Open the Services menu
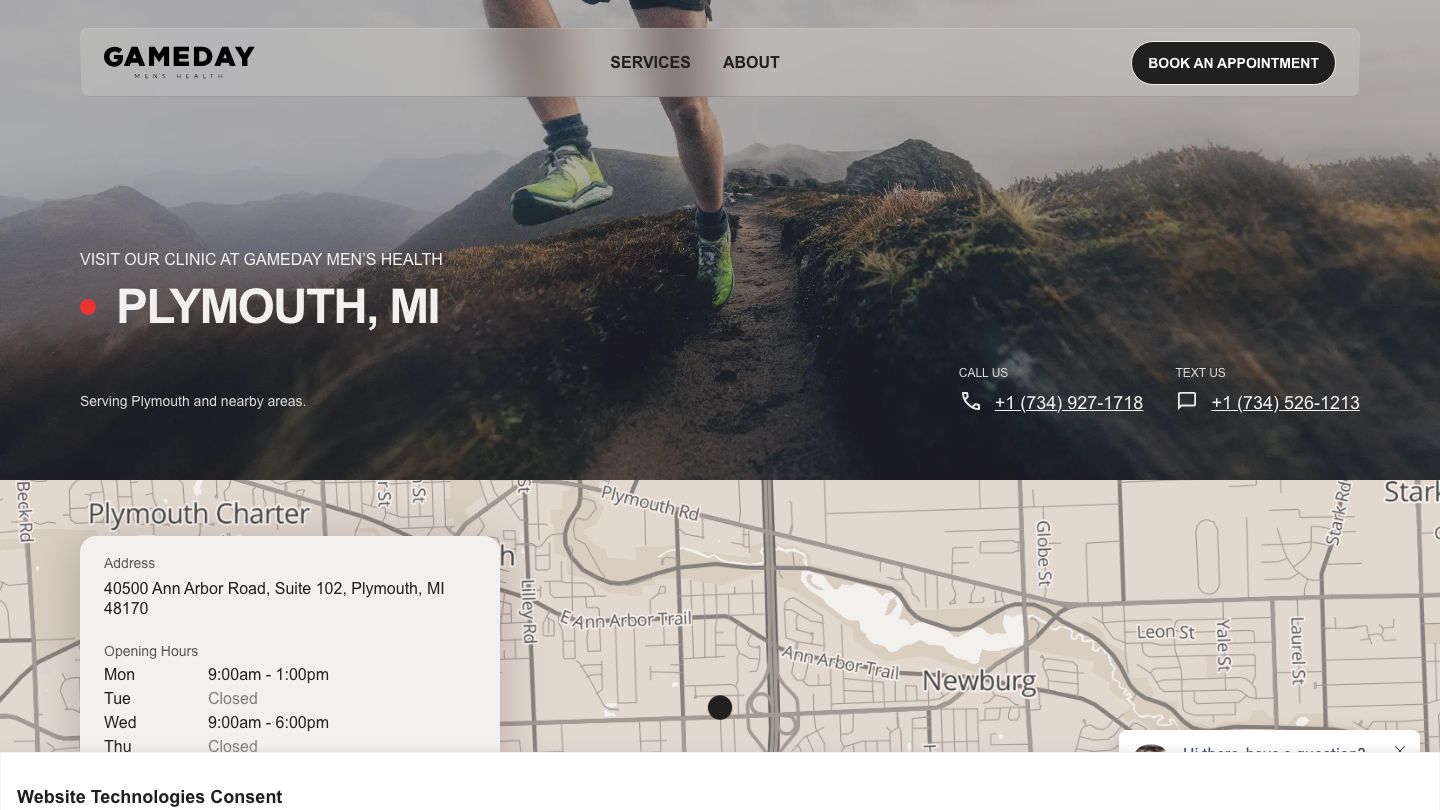 coord(650,62)
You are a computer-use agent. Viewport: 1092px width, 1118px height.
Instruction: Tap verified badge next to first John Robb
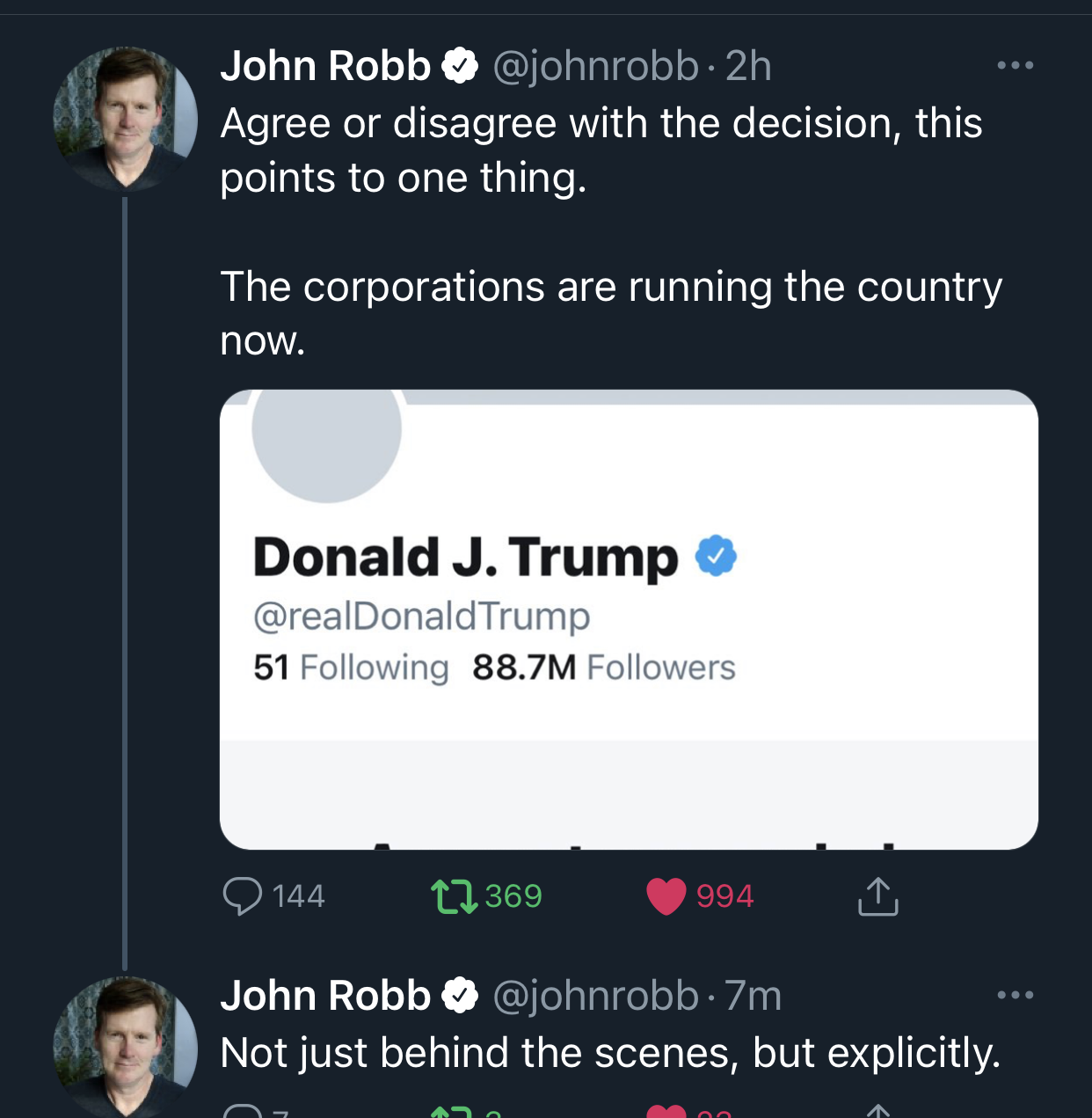(459, 66)
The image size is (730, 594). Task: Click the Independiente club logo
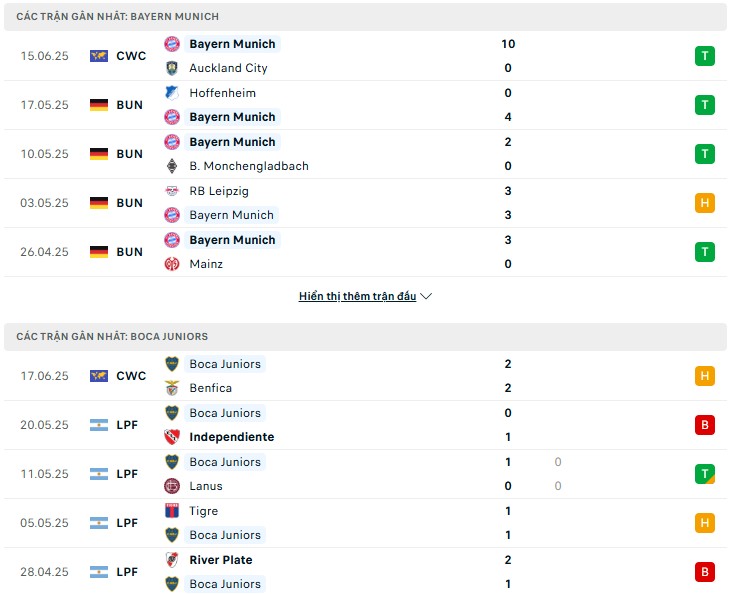[172, 437]
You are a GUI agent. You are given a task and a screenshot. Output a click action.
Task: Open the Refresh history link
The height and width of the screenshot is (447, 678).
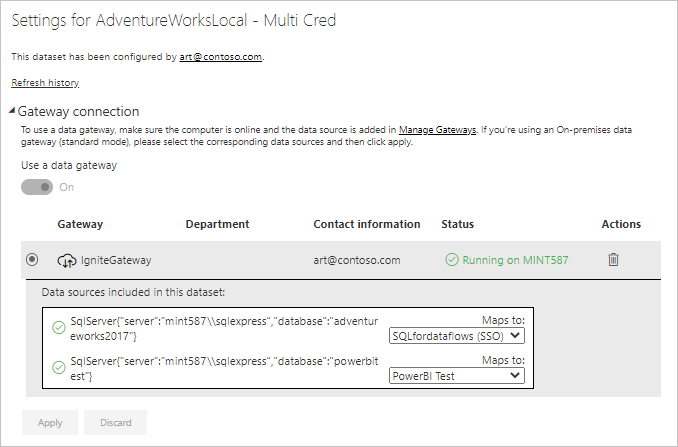point(45,83)
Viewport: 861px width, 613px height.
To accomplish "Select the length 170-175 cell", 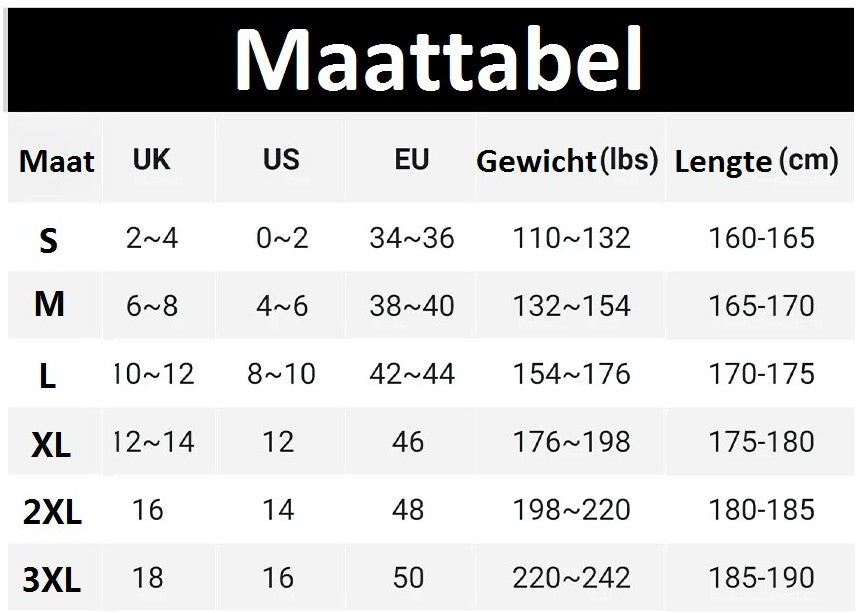I will point(761,374).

Directions — Where does the word "agent" appear in the records above? Return every line that holds it.

Your response —
You are a computer-use agent. Viewport: 1092px width, 1118px height.
You are a GUI agent. You are given a task and a screenshot. Output a click action.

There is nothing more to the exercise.